The accident occurred at around 9:20 am (0620 GMT) in Espoo, near the capital, Helsinki, when wooden planks are believed to have given way and the group fell five to six metres (feet) onto the carriageway of the small side road.
Most of the injured were eighth-year pupils aged around 14 or 15, who were on a school field trip, city officials said. Their teacher was among the injured.
Twenty-four people were taken to various hospitals in the Helsinki region.
"No one has life-threatening injuries," Helsinki hospital service HUS said, adding that the majority had limb fractures.
"There has been no indication of any risk of paralysis but there are some head injuries involved as well," HUS medical director Eero Hirvensalo told reporters.

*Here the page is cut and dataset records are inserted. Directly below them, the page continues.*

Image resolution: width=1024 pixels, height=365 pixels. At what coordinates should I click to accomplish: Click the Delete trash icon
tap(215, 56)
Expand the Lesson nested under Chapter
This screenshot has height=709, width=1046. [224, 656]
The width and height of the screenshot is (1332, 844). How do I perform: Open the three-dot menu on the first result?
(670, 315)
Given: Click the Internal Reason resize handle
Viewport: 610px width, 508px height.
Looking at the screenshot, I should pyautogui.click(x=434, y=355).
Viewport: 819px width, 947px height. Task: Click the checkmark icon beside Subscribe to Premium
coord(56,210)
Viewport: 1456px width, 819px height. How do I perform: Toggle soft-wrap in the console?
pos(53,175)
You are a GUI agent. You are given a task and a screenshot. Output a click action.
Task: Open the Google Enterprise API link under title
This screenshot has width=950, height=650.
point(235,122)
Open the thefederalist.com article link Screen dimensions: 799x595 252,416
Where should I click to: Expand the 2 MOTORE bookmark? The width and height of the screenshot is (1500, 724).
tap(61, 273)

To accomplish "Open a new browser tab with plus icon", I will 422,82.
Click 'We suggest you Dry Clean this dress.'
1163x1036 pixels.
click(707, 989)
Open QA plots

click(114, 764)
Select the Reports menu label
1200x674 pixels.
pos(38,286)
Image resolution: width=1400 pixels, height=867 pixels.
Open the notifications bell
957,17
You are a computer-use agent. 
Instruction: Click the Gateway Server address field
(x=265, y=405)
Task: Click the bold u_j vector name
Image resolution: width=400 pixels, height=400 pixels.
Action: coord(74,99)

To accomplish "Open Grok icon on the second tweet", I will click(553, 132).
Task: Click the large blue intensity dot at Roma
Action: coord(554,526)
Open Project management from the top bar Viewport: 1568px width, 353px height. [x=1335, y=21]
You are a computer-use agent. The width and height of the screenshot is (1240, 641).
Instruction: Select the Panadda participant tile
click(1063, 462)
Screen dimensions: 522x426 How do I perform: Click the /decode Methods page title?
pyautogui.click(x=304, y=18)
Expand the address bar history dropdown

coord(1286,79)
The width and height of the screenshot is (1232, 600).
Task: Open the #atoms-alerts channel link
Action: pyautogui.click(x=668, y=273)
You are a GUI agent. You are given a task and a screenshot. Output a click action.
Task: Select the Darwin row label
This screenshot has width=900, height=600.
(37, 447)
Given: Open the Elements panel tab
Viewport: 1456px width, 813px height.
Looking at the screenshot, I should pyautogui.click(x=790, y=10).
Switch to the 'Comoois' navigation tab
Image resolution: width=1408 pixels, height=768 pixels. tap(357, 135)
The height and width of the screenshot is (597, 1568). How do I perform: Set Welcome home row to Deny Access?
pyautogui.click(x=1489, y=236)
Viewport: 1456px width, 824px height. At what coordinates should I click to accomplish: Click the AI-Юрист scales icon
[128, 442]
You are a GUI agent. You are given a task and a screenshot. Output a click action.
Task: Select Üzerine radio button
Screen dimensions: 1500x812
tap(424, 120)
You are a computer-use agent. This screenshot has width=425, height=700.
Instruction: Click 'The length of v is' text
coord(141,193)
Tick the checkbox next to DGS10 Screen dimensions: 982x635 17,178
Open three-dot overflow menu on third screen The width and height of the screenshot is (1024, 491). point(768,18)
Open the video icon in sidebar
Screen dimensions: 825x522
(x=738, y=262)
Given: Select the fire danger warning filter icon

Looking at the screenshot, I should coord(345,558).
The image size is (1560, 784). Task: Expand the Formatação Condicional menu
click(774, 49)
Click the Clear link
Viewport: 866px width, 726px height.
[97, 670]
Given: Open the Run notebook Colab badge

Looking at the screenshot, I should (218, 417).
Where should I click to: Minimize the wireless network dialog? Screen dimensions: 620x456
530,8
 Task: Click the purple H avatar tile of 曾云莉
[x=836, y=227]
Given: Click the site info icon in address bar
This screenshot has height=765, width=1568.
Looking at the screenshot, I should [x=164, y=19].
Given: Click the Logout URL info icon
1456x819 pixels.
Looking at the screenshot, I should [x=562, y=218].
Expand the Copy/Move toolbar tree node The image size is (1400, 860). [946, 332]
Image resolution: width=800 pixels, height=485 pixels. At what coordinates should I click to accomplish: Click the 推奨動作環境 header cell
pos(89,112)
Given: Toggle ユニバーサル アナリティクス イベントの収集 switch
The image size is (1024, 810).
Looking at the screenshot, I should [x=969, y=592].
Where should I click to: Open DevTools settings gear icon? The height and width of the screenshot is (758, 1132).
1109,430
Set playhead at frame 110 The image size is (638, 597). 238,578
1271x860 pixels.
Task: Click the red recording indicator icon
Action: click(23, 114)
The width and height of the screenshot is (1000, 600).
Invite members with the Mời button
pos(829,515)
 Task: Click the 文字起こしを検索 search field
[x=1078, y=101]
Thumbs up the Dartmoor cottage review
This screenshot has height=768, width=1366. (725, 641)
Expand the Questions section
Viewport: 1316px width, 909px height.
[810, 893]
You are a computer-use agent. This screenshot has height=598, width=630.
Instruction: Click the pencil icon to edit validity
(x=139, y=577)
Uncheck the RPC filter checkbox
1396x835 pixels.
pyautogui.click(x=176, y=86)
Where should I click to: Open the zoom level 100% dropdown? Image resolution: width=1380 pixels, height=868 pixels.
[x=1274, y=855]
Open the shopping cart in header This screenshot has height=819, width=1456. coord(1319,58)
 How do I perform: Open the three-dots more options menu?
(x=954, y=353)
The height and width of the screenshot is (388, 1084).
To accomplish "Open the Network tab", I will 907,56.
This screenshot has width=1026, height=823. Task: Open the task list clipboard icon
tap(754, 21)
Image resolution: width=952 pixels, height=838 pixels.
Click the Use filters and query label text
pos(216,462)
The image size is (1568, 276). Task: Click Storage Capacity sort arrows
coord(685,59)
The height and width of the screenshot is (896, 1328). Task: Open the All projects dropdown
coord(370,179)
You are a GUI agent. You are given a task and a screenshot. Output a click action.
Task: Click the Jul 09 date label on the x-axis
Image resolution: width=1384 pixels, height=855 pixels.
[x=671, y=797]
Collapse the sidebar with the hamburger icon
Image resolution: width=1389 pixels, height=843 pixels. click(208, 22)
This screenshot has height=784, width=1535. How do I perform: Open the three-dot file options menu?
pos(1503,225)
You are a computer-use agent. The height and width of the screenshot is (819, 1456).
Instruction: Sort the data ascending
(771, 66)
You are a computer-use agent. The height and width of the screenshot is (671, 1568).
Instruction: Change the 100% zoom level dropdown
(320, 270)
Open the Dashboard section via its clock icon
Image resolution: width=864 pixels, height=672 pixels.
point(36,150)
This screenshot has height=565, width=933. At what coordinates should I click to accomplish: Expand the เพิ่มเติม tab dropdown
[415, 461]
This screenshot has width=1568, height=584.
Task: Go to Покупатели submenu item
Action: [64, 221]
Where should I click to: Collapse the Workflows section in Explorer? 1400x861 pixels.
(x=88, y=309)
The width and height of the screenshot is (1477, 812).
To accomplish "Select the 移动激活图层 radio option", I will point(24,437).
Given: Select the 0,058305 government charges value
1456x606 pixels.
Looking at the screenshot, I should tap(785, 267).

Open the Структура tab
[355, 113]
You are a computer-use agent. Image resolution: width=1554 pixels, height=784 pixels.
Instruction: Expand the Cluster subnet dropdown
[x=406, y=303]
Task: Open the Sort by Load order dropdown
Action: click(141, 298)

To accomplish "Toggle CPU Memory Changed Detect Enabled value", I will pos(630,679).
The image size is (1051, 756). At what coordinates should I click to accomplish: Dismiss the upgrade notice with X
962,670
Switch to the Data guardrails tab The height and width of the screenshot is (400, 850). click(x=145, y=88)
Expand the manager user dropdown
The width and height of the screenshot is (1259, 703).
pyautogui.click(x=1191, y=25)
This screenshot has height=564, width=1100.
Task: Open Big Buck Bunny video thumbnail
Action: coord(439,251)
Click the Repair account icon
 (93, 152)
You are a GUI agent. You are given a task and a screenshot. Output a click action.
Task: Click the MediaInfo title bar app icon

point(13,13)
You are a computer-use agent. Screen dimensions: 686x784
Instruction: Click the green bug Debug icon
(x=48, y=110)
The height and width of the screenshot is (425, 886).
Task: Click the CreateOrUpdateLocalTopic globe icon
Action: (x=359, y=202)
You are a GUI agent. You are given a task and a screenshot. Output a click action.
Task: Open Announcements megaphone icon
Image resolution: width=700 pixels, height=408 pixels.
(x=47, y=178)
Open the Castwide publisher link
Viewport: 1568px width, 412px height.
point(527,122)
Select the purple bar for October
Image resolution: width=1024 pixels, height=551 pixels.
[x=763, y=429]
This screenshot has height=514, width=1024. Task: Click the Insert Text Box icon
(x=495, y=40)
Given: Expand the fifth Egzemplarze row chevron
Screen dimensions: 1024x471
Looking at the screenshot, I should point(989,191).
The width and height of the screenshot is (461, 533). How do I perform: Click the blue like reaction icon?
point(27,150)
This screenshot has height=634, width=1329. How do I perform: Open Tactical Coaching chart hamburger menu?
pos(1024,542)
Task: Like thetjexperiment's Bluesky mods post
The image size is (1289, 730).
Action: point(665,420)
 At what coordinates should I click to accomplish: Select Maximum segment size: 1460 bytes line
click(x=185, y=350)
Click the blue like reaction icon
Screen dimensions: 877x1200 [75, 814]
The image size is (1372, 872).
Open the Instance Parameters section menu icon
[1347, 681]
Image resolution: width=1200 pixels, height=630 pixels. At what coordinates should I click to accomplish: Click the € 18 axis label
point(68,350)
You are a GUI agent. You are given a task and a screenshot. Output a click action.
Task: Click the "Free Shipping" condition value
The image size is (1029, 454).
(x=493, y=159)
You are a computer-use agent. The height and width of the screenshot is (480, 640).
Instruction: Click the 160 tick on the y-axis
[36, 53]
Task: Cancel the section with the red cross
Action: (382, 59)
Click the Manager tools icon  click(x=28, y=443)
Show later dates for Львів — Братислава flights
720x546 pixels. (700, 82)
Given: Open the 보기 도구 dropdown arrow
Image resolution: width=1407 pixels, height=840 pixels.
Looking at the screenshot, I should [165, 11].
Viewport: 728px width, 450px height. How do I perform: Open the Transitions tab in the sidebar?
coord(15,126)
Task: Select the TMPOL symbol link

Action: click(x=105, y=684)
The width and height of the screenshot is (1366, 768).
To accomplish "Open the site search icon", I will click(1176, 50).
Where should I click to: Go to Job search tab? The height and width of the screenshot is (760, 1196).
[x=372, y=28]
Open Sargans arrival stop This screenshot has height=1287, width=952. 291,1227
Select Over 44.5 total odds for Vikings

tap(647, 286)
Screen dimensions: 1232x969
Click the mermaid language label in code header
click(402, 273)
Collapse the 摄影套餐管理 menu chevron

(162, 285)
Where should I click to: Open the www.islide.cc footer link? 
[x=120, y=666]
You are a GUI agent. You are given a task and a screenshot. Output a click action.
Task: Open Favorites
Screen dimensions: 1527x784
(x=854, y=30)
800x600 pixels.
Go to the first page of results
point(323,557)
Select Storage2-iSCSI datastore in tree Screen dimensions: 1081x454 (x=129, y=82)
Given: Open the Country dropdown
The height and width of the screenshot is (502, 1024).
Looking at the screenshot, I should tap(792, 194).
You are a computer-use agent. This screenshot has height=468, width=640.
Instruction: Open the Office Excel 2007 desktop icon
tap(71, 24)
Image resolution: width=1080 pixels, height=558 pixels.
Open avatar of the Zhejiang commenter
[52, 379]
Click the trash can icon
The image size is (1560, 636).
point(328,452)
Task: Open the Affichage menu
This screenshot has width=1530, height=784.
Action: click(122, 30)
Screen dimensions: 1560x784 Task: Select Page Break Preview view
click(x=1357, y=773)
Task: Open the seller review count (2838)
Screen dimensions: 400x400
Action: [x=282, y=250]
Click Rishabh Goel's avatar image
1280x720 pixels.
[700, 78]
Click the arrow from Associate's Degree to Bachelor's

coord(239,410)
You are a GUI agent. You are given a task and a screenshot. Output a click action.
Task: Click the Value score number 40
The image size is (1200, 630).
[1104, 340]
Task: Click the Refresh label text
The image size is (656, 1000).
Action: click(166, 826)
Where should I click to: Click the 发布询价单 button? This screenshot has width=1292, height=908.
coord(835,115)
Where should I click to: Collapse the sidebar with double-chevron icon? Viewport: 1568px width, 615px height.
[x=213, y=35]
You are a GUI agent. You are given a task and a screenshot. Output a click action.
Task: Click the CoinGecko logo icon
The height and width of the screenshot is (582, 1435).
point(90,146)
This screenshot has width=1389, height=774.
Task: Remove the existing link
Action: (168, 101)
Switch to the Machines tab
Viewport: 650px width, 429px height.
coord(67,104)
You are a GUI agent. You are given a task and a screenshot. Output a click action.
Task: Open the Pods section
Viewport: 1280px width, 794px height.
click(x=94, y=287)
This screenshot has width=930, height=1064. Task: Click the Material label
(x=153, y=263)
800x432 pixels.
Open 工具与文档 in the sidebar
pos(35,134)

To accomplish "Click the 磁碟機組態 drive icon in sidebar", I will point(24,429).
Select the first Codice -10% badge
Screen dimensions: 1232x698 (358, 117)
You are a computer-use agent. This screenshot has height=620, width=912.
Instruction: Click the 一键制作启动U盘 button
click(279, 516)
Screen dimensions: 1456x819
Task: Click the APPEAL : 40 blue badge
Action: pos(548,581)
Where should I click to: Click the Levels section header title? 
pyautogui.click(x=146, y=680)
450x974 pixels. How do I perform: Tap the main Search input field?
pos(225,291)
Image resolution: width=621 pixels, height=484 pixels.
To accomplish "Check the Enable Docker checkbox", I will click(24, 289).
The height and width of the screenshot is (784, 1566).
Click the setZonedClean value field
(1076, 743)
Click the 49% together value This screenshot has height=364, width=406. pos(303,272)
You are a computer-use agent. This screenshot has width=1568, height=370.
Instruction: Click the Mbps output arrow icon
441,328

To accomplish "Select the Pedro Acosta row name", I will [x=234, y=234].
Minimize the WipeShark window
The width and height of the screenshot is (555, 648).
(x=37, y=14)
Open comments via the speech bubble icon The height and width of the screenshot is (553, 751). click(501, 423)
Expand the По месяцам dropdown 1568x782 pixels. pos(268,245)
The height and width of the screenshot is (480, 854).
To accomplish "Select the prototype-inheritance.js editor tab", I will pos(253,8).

Photos from the scene showed the sides of the footbridge largely intact but a gaping hole across half of it and a pile of wooden planks in a jumble under one end.
Rescue workers could be seen treating multiple people lying injured on the road shortly after the accident.
- Cause unknown -
The cause of the collapse has not been confirmed and is being investigated, the Espoo city authorities said.
"I saw the bridge was no longer up and many people (were) on the ground," Jaakko Markkula, who lives on the fifth floor of a building near where the accident took place, told AFP.
The head of the Helsinki city education department, Satu Jarvenkallas, told AFP the injured were pupils from the Kalasatama comprehensive school in the capital.
"They were on a normal field trip to the Emma Art Museum. And then the accident took place," she said.
A crisis team has been set up at the school, she added.
The city of Espoo said weekly inspections had been conducted on the structure, most recently on May 5.
The contractor whose company built the bridge, Jarno Tuuri, told the Iltalehti daily "nothing out of the usual was observed" during the weekly checks.
"The situation is of course very bad. We're now checking all the structures and making the necessary additional reinforcements," he said.
"We're assisting the authorities in every way we can," he added.
The director of Espoo city services, Jukka Makela, expressed his "regrets" to the injured, adding: "This simply should not happen."